Task details:
Reproduce exactly the lines below from the one containing "Open the 混合颜色带 gray dropdown" through the one containing "This screenshot has height=758, width=854.", including both, and nothing else.

Records shown:
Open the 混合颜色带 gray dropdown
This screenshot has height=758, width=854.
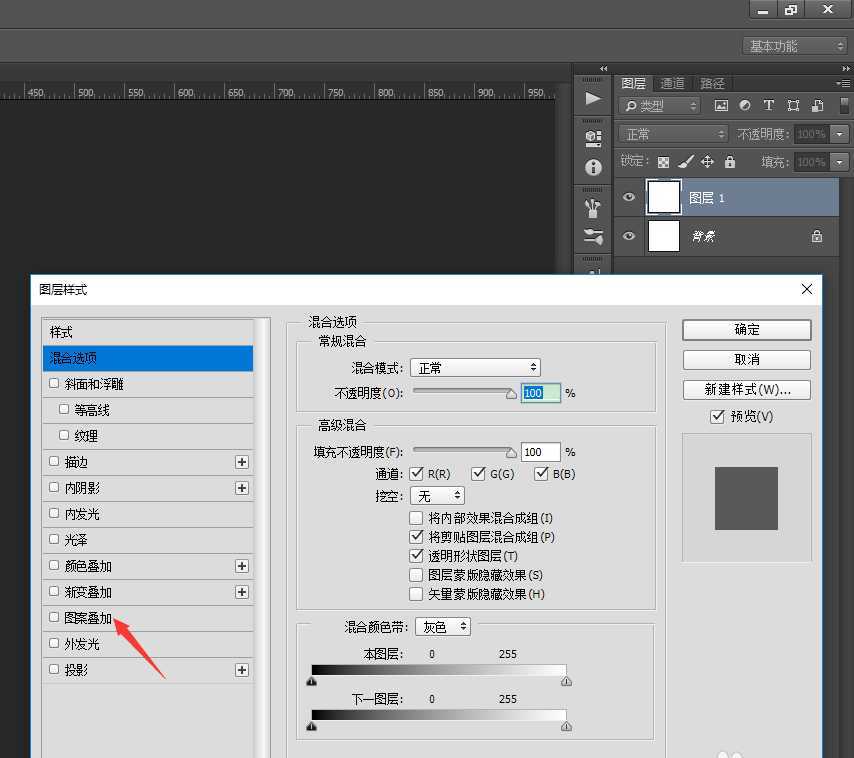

==

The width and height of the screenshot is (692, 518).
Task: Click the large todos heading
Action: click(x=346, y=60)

Result of this task:
Open the 混合颜色带 gray dropdown
This screenshot has height=758, width=854.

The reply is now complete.